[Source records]

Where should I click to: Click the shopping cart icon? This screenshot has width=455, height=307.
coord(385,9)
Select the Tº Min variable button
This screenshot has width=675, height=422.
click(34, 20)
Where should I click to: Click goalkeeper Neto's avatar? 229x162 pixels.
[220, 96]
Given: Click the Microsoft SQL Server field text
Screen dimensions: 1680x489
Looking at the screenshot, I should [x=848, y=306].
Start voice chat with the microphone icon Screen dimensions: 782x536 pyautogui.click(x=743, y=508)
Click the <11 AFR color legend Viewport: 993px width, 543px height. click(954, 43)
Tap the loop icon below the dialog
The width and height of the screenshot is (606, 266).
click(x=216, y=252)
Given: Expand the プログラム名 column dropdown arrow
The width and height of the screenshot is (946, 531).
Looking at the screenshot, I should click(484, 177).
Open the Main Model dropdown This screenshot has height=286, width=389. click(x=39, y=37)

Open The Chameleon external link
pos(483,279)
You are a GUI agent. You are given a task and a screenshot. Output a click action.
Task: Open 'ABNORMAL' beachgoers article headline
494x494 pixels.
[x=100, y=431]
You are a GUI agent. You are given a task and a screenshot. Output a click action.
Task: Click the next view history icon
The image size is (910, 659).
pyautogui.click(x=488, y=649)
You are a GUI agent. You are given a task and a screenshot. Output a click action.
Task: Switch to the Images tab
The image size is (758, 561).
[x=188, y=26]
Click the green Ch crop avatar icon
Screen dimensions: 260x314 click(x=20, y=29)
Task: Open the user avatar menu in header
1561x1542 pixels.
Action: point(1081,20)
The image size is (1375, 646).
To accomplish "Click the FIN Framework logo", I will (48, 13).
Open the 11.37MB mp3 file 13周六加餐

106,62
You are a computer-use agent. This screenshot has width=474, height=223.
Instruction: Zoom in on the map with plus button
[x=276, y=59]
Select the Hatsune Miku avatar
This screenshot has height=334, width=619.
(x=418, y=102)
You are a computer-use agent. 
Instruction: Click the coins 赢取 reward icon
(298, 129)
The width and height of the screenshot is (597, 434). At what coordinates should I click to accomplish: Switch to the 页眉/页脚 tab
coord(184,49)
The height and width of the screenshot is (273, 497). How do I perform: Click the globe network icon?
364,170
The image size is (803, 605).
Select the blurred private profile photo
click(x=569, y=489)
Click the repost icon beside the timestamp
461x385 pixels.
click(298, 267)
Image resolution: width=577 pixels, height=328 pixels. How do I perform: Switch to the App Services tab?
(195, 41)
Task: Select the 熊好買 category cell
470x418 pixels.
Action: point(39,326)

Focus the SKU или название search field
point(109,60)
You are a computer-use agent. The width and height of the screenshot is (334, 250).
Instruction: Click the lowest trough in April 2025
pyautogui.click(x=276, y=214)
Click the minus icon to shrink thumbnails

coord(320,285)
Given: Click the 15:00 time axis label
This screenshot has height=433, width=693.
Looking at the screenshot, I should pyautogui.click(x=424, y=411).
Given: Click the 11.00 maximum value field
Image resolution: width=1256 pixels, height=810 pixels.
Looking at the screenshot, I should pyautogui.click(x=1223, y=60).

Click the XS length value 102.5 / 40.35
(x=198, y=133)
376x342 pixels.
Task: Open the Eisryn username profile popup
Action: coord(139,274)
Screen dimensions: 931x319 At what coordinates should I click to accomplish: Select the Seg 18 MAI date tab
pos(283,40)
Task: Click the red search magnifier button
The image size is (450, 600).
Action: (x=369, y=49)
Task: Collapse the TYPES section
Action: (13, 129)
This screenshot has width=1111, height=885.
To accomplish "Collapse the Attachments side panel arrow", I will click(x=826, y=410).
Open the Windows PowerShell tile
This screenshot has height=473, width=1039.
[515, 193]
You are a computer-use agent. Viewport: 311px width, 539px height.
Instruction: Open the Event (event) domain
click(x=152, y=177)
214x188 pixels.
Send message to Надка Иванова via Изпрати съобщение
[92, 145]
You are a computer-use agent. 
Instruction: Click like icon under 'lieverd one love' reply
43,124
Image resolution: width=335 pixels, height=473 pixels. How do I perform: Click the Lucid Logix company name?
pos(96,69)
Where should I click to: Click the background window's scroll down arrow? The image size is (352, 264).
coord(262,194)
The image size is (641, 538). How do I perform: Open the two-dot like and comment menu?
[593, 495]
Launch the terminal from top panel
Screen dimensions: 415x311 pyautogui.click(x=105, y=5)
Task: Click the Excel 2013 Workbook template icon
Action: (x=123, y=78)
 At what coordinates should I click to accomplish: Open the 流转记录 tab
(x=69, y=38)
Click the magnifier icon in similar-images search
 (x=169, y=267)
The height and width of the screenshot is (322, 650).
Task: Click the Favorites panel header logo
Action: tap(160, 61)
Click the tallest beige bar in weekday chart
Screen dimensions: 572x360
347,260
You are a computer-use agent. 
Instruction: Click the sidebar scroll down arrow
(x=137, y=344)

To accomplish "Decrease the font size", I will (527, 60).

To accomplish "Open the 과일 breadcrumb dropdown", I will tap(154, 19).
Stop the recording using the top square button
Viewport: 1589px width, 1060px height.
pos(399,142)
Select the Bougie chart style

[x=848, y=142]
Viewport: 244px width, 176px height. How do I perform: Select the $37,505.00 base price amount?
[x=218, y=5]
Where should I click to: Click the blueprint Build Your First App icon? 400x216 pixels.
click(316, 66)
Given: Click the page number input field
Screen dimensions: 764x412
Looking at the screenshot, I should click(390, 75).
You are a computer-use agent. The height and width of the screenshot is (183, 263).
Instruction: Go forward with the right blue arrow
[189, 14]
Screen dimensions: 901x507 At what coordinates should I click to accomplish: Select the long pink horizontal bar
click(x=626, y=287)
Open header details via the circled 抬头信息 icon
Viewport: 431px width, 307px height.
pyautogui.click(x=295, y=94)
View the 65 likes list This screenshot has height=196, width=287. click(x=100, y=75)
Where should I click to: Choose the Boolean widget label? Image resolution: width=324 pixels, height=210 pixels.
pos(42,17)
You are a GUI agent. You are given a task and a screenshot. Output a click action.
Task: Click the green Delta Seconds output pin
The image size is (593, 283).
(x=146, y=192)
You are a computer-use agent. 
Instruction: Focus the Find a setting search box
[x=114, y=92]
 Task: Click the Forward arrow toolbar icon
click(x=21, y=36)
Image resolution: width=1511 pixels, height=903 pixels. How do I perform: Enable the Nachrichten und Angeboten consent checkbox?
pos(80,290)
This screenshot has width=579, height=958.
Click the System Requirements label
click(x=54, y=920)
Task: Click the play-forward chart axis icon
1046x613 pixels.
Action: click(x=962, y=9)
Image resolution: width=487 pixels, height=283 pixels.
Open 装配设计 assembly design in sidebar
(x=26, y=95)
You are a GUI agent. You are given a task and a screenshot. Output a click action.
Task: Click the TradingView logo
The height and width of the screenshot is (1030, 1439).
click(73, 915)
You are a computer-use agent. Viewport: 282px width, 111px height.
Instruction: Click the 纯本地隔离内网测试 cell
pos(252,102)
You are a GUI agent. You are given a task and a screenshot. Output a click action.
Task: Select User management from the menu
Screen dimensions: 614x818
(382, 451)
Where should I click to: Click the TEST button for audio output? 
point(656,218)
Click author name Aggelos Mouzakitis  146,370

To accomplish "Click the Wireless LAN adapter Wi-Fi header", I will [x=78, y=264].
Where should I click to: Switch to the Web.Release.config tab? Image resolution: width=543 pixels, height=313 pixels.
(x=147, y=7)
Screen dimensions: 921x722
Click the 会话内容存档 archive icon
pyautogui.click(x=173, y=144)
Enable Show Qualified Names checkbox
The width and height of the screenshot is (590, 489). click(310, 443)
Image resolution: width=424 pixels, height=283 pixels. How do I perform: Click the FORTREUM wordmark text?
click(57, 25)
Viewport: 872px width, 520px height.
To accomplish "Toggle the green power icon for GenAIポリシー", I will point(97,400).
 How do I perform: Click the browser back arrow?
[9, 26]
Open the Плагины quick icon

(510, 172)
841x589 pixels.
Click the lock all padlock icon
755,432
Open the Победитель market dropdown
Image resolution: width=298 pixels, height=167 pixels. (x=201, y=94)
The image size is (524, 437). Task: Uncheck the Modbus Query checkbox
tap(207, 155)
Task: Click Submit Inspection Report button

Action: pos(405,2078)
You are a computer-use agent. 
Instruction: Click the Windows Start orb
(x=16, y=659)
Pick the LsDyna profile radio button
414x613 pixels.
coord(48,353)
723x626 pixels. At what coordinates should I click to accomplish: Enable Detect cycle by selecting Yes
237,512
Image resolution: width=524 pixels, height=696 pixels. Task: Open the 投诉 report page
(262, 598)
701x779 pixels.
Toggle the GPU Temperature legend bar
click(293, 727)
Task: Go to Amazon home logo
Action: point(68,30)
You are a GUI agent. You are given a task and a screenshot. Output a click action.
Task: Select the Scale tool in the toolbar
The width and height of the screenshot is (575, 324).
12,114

Goal of the exercise »
Quote, without alteration, the final stretch of the entries: the line with "Click the lock all padlock icon" onward to the last line.

Reply to the task »
Click the lock all padlock icon
755,432
Open the Победитель market dropdown
Image resolution: width=298 pixels, height=167 pixels. (x=201, y=94)
The image size is (524, 437). Task: Uncheck the Modbus Query checkbox
tap(207, 155)
Task: Click Submit Inspection Report button

Action: pos(405,2078)
You are a computer-use agent. 
Instruction: Click the Windows Start orb
(x=16, y=659)
Pick the LsDyna profile radio button
414x613 pixels.
coord(48,353)
723x626 pixels. At what coordinates should I click to accomplish: Enable Detect cycle by selecting Yes
237,512
Image resolution: width=524 pixels, height=696 pixels. Task: Open the 投诉 report page
(262, 598)
701x779 pixels.
Toggle the GPU Temperature legend bar
click(293, 727)
Task: Go to Amazon home logo
Action: point(68,30)
You are a GUI agent. You are given a task and a screenshot. Output a click action.
Task: Select the Scale tool in the toolbar
The width and height of the screenshot is (575, 324).
12,114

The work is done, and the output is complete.